Source data:
>>

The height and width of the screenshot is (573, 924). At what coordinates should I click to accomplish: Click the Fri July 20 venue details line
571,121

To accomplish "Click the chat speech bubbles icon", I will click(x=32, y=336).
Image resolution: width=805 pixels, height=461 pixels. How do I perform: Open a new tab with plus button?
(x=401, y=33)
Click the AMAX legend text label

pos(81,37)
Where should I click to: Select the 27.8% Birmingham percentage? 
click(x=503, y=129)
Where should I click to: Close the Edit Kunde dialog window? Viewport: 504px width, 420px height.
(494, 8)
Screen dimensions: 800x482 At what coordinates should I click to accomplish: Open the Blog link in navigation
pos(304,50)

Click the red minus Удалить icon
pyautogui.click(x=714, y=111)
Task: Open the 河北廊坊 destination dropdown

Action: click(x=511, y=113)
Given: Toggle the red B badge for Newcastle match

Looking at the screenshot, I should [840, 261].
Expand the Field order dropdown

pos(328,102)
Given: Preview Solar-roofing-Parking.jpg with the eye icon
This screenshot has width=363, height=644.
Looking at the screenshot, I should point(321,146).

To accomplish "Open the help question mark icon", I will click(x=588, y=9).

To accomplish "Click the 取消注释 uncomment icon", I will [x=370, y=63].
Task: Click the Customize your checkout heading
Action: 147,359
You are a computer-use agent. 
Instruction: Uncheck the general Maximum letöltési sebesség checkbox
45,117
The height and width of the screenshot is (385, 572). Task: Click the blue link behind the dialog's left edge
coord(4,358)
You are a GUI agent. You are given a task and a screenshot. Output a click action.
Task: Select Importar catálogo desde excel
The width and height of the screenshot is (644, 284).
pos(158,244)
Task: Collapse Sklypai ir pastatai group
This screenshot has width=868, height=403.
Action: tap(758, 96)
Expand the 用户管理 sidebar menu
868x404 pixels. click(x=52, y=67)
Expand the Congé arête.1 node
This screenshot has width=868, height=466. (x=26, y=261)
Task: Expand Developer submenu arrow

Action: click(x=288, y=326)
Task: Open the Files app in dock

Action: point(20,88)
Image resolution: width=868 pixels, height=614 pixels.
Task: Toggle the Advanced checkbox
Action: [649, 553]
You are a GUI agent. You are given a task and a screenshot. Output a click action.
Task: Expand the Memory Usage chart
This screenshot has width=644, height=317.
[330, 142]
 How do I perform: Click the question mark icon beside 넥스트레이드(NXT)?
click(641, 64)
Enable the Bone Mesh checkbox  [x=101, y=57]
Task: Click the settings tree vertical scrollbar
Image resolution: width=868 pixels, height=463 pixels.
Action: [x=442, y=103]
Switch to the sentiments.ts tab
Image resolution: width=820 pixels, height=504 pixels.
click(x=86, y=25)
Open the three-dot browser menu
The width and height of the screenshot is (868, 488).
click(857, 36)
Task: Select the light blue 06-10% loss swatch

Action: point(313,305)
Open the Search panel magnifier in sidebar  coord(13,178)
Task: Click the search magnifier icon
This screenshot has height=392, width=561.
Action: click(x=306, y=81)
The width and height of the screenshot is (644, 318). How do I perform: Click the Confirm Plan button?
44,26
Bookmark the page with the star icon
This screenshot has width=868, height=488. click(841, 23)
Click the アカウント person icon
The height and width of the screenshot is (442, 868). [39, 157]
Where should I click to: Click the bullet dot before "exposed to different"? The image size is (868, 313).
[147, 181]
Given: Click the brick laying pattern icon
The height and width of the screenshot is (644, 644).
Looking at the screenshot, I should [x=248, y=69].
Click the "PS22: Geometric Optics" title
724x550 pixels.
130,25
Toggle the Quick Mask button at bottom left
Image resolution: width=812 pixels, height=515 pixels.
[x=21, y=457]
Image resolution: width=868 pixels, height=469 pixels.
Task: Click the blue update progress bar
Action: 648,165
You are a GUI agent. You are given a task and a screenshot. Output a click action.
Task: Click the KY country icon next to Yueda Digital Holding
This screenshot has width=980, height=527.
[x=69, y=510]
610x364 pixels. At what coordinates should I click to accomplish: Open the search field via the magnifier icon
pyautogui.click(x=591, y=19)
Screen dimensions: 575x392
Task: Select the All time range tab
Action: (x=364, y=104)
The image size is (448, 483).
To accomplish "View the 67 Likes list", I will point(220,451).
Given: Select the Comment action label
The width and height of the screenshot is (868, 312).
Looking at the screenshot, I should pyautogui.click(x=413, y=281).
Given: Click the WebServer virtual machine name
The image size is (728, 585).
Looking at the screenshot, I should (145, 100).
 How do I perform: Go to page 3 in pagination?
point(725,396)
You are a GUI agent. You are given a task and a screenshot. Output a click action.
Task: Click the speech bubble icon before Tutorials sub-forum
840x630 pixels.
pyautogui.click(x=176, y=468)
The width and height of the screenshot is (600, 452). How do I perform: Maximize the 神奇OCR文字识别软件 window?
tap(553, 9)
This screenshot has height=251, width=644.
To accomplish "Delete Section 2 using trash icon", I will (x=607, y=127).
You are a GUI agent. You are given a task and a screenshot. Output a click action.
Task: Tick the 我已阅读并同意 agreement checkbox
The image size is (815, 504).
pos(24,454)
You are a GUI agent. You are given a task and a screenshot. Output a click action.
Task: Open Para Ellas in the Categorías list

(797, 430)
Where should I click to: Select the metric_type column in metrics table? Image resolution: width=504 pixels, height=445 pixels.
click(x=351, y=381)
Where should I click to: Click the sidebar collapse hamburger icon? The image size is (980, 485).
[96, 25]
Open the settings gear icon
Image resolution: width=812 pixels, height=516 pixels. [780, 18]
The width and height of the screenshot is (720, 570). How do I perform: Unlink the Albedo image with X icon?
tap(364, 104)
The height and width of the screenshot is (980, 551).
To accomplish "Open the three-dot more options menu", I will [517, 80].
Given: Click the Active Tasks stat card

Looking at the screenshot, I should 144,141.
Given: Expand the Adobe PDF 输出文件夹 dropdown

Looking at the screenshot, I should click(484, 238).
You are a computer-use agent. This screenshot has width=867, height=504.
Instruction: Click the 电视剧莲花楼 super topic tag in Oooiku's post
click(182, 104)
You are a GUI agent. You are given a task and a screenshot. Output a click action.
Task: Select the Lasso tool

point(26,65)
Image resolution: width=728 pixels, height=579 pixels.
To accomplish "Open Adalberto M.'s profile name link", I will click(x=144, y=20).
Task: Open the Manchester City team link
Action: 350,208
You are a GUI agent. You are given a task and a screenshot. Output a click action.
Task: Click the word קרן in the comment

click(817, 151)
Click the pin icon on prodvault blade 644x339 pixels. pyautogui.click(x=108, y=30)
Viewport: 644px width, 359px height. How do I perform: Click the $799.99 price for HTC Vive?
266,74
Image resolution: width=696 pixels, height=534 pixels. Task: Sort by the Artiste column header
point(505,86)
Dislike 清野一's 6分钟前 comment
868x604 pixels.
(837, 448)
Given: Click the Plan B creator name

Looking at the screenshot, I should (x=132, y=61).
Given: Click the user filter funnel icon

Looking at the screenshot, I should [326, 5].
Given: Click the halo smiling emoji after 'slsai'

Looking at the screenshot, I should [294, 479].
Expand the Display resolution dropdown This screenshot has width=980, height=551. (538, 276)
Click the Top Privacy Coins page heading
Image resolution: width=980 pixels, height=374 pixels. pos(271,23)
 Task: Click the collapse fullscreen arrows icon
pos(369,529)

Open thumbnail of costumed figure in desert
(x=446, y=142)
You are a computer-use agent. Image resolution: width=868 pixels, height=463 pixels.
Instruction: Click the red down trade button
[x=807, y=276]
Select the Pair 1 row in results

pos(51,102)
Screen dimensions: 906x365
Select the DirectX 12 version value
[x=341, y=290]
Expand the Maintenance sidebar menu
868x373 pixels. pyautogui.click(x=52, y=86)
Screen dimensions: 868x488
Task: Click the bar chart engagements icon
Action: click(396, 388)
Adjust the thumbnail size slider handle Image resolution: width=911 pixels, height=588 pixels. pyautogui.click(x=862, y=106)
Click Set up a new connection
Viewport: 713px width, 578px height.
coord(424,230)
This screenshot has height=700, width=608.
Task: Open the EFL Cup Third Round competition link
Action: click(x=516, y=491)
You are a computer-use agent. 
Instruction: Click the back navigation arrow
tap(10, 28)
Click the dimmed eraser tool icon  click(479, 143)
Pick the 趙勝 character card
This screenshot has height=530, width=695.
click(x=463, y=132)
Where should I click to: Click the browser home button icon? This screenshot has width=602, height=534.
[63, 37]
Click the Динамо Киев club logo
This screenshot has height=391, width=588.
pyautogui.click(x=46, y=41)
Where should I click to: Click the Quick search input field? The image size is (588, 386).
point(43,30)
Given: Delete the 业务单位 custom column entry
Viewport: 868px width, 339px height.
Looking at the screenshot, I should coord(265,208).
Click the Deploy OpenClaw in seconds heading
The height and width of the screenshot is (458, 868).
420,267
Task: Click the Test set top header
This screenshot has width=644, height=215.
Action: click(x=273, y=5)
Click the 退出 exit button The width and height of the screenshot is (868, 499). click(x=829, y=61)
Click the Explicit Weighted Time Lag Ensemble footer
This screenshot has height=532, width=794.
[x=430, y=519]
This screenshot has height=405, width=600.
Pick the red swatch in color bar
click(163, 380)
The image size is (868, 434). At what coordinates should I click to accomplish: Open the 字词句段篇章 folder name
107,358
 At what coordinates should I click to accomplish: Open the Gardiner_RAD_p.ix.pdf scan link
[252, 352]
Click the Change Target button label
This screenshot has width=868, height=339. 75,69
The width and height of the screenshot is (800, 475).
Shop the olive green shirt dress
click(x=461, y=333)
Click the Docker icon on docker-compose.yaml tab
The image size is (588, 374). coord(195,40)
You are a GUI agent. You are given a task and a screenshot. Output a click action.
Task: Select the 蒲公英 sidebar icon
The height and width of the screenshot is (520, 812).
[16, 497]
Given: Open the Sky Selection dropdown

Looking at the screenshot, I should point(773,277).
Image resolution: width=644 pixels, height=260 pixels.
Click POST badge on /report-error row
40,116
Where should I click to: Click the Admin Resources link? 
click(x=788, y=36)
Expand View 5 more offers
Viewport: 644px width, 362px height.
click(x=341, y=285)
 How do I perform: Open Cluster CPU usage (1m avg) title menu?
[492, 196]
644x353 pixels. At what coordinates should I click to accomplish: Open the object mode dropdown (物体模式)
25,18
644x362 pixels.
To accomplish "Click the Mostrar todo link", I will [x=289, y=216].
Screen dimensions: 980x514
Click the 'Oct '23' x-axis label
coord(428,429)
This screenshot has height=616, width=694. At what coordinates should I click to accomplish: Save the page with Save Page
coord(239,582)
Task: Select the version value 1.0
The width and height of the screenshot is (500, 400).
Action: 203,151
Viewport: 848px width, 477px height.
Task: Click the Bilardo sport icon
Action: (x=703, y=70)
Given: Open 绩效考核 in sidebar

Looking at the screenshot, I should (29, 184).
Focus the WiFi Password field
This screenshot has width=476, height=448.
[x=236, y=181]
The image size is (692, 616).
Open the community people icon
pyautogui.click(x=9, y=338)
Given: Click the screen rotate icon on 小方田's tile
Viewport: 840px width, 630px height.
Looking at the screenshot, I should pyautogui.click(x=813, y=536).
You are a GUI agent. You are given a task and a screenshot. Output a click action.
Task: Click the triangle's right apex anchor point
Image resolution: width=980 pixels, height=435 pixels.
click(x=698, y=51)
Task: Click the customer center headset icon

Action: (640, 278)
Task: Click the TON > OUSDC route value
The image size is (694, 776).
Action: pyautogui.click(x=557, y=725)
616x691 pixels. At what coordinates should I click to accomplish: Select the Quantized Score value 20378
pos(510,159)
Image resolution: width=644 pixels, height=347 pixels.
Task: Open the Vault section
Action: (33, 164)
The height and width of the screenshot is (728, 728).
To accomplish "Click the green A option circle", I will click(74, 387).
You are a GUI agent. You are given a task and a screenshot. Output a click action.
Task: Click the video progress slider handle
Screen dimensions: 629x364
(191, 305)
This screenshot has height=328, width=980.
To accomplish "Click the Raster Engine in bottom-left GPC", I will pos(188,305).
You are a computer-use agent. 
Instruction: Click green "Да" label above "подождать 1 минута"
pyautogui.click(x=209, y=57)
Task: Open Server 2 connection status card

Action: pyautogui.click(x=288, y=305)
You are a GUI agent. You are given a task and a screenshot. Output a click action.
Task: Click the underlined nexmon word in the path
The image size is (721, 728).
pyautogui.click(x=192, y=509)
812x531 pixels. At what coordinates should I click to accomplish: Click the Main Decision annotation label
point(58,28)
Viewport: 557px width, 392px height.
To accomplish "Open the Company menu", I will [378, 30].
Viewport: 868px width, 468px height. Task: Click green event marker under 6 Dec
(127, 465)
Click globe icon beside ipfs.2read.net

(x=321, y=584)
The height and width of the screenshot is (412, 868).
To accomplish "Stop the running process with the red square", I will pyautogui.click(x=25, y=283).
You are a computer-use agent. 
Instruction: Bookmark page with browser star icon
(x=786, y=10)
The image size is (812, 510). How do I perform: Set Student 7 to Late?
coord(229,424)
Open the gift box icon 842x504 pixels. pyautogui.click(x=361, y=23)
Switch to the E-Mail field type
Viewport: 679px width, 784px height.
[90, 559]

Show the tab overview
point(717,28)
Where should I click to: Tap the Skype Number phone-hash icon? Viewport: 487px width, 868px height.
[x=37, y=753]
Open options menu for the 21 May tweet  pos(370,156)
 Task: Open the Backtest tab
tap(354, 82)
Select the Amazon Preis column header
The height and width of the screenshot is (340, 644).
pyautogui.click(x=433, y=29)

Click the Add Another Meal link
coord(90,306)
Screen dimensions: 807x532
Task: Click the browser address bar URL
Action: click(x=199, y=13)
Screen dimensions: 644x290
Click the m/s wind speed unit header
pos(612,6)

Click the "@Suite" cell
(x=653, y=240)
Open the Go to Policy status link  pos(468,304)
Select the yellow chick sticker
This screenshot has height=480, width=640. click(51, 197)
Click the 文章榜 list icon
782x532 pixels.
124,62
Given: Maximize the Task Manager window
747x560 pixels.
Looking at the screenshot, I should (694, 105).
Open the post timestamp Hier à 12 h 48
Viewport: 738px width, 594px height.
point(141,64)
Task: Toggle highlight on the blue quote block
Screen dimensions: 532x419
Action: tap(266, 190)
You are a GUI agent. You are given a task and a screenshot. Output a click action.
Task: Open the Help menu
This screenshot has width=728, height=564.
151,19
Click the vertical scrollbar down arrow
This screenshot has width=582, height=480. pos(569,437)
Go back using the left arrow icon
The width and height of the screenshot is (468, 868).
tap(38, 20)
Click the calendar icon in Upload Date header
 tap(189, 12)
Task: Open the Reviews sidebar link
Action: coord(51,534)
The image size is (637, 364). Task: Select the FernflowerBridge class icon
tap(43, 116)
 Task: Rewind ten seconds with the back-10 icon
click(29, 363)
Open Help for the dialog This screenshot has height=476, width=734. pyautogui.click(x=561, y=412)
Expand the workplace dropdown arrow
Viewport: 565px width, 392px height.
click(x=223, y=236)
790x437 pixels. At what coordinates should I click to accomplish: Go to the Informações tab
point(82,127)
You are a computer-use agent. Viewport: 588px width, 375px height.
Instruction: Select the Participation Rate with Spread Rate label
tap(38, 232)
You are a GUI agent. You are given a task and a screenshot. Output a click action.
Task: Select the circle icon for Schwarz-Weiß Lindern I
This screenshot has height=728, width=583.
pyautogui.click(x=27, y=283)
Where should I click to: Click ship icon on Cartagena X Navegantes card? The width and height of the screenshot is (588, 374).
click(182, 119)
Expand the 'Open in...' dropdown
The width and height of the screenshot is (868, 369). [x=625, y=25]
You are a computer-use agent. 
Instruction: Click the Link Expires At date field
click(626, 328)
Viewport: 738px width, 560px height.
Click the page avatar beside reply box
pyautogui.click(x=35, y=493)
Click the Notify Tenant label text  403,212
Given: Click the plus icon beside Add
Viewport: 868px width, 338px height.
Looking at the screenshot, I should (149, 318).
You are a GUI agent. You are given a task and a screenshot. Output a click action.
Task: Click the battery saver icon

<<

Required work:
Each line of the records that holds the word "Delete" should be copied out.

Solution below:
To accomplish "Delete Section 2 using trash icon", I will (x=607, y=127).
Given: Delete the 业务单位 custom column entry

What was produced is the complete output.